Why? I never used to. Until I did this. Now, I use them all the time and a pliers to manipulate hooks out of them. I have also heard that your hands brushing the slimy layer of stuff off the scaly side of the fish leaves it vulnerable to parasitic infections that can also kill the fish.
So whatever you do, if you have set the hook (in most cases hard enough to rip its head sideways in the water) then landed it (another fight as you rip it through weeds, over timber, through water as it thrashes about getting drug along by its mouth with big hooks jammed into its flesh to keep it coming your way) then flip it out of its environment into the air and onto your boat or into your hands or into a net, sounds to me like the fisherman has already given that fish a lot of "trauma" already. Getting the hook out and securing it with a plastic utensil is probably the LEAST brutal thing you are going to do to that fish while interacting with it, unless you put it in your live well and drive around all day keeping it in Fish jail.

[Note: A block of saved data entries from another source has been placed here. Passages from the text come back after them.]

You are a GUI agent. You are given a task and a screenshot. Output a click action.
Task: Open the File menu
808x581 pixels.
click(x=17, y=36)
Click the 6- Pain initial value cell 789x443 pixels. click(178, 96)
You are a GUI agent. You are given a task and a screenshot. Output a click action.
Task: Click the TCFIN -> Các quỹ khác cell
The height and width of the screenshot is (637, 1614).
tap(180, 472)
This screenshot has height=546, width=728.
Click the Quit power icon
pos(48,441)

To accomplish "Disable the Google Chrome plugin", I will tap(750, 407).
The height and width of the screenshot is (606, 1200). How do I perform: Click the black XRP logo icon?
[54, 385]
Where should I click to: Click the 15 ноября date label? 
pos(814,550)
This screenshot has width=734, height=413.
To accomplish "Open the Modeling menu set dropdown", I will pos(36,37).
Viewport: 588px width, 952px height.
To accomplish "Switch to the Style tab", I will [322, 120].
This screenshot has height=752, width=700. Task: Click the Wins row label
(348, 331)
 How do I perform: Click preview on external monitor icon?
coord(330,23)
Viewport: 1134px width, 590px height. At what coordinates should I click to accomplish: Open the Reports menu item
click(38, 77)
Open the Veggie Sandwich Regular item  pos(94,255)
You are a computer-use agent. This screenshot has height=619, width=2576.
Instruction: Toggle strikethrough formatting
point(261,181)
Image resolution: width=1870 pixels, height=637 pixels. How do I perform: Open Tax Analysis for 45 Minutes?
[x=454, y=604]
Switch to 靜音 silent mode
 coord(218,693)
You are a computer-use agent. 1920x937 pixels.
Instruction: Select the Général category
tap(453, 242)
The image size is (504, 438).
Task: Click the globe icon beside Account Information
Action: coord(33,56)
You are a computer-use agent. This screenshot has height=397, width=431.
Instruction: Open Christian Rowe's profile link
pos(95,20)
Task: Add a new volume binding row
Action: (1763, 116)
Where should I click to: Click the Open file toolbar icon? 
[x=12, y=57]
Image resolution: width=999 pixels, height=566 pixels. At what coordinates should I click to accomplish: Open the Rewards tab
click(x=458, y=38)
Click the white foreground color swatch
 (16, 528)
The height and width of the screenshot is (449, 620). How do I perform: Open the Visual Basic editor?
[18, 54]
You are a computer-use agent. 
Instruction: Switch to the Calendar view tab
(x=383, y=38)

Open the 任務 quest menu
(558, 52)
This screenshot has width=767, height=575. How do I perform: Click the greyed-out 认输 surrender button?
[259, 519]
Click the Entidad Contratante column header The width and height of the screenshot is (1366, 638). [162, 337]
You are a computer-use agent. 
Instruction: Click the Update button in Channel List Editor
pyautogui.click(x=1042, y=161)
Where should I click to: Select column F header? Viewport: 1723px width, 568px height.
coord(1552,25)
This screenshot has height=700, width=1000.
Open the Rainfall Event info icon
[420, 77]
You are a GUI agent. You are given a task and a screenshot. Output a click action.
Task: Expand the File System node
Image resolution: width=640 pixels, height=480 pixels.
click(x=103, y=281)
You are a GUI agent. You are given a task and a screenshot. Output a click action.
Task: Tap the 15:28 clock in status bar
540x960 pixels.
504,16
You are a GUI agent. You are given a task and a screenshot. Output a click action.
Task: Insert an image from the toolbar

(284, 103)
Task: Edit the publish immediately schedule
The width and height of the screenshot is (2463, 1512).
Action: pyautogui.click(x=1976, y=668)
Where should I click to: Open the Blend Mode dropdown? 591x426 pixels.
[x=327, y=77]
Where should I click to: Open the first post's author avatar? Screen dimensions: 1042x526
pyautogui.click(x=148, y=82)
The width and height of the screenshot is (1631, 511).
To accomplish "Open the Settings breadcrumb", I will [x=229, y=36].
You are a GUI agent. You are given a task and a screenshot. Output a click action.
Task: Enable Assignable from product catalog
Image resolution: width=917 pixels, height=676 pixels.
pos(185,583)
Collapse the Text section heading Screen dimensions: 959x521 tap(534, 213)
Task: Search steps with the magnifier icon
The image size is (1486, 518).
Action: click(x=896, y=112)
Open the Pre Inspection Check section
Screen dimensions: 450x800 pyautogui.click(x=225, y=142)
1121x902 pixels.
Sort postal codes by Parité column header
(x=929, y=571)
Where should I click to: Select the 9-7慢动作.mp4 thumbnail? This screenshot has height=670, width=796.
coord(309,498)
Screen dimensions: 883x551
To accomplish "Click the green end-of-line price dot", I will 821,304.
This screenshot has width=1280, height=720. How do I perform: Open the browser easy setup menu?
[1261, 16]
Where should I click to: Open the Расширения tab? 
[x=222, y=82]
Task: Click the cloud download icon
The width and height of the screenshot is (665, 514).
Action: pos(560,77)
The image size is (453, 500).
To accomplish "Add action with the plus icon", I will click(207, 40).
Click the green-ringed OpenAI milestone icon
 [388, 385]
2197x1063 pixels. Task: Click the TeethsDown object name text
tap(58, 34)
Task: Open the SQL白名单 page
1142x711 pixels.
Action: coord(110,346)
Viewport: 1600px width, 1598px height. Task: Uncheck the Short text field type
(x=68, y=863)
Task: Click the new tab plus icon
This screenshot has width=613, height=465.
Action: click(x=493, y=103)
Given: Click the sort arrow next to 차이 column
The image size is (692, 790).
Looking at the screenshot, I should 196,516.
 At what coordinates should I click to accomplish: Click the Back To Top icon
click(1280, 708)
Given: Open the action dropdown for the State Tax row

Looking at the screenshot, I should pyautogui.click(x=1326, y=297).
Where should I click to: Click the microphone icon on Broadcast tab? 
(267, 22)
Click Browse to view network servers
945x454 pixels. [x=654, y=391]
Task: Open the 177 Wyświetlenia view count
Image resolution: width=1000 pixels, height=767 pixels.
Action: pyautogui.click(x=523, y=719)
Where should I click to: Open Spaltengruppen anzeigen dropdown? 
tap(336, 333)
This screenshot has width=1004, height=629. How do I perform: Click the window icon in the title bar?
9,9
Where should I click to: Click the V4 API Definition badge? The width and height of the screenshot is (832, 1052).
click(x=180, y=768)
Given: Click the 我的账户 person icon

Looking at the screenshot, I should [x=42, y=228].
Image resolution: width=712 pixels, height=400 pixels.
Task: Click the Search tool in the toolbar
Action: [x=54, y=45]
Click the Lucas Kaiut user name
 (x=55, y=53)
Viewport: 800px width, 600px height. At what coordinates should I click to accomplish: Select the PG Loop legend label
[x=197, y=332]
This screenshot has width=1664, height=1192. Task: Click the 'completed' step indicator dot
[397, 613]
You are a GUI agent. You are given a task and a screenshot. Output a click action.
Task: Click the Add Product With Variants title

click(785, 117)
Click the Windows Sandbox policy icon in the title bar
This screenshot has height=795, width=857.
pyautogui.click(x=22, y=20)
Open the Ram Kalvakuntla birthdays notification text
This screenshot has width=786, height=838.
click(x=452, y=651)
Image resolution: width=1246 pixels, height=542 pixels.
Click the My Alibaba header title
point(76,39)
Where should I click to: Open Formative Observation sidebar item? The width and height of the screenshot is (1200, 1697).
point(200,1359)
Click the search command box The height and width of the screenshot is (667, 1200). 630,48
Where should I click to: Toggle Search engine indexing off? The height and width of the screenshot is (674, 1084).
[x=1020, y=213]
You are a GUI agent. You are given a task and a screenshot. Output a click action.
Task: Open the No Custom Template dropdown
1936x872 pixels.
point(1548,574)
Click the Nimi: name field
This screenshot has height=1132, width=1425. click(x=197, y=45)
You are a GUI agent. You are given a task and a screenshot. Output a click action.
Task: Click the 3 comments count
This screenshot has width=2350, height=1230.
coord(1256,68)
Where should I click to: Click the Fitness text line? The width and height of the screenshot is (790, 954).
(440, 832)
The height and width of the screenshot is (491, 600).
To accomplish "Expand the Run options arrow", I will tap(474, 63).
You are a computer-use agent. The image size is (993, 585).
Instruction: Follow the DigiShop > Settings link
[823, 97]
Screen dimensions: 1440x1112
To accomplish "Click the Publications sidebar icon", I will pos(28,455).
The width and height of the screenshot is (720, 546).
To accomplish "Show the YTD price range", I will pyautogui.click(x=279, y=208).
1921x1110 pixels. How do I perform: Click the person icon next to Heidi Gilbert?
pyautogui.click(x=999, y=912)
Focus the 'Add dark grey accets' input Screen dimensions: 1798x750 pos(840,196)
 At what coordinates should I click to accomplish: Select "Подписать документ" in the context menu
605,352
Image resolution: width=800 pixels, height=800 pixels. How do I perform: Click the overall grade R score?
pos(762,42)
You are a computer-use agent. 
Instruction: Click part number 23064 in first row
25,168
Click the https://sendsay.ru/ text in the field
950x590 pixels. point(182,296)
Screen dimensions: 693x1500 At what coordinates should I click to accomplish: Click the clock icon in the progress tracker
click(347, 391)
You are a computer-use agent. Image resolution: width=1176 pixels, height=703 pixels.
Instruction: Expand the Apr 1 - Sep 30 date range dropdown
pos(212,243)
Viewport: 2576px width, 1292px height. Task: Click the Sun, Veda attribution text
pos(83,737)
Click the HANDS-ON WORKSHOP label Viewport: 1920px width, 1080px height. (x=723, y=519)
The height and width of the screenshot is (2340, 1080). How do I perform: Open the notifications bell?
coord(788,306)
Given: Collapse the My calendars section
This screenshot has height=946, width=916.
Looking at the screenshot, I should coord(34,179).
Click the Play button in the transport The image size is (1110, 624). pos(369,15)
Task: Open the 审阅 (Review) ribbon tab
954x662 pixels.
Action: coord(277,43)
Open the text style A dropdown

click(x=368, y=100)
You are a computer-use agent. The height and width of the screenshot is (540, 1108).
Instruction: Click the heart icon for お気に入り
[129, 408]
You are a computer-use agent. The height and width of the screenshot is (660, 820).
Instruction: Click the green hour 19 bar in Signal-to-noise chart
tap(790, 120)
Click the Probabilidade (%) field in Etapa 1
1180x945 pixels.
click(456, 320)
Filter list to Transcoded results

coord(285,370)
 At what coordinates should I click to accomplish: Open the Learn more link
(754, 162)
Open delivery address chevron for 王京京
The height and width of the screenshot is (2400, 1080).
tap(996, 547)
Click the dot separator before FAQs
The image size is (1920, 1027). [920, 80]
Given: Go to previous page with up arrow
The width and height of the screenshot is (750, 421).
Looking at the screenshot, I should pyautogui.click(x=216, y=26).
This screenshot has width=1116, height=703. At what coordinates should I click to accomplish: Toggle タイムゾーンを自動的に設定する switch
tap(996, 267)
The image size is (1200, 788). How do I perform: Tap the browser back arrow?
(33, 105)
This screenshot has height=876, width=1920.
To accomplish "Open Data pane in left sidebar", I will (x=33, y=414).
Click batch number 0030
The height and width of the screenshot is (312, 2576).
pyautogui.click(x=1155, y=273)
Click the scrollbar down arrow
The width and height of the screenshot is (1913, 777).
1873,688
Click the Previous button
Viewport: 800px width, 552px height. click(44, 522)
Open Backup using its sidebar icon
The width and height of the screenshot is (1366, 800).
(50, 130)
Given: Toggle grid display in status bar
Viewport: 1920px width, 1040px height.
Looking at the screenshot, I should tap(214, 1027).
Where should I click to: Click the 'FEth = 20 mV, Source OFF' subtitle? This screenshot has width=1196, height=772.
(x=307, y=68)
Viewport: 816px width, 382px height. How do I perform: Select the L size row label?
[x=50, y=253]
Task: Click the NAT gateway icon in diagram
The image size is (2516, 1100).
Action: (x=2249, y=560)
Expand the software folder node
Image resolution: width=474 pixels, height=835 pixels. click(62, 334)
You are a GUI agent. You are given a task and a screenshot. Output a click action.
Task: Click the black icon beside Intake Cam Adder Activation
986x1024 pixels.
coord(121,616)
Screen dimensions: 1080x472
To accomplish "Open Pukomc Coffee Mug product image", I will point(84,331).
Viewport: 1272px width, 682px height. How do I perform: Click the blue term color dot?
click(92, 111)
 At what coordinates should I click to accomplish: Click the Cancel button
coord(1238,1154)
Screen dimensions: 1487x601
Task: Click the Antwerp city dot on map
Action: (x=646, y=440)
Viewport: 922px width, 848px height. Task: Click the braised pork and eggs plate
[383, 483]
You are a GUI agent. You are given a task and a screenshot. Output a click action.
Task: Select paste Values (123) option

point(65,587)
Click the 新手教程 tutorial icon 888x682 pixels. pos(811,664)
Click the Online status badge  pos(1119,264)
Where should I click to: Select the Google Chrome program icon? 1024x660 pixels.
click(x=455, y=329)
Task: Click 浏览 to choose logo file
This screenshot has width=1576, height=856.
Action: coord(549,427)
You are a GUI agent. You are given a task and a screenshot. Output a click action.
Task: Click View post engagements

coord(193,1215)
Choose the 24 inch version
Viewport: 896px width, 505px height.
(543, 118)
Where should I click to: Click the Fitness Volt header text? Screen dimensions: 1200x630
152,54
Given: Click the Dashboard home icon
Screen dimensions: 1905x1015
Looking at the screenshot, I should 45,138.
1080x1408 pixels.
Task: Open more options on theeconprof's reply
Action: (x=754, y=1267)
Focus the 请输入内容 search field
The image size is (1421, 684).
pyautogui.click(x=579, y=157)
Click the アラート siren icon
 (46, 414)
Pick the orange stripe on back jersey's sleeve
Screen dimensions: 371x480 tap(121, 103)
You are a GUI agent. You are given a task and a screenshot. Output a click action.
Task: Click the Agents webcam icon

I am not going to get too sentimental about God's precious creature when I set about handling it to get the hooks out and get it back in the water. I love bass FISHING, I don't worship "bass." That thing has survived everything else I just put it through to get it into my hands, it will survive a plastic grip in its mouth (which has to be a darn sight more pleasant than the HOOK I just set into it minutes or seconds before), it will make it through the last minute or two of me getting it released back into the water.
To me, the LMB is not an endangered species, it is a game fish, it kills without hesitation in its own environment, it is a predator in the food chain, it lives by the kill or be killed survival of the fittest mentality, so I'n not too hard pressed to treat it with kid gloves.
It's a bass, not a Faberge' egg.
Now I have zero tolerance for flippant disregard for the thing, or abusing it, or using it as a football for sport or whatever, but there are 100's of thousands more where the one I am currently holding with a gripper to remove a hook from its mouth without impaling myself came from, and its not made of fine spun sugar. It will live. And I doubt it will go off into the wild thinking "man, I didn't mind that big hook driven halfway through my skull, or that dragging me across the lake through the moss and over that log by my face, and even the getting hauled 6 feet into the air wasn't that bad, but those darn plastic grippers! Those things just irritate my jaw, that smooth plastic is like chalk on a chalkboard! Whey can't they just manhandle me with their big fat fingers squeezing me tight over my back scraping against my skin!?"
So anyway. That's my take on pampering the catch. No need to be cruel to the thing, but no need for kid gloves either. The best thing to me is to get it off the hook and back in the water as fast as possible. That is what that fish wants most of all. To be back in it's own environment and away from you. So if grippers make that a faster and smoother transition and enhances my safety from getting hooked again, then grippers it is.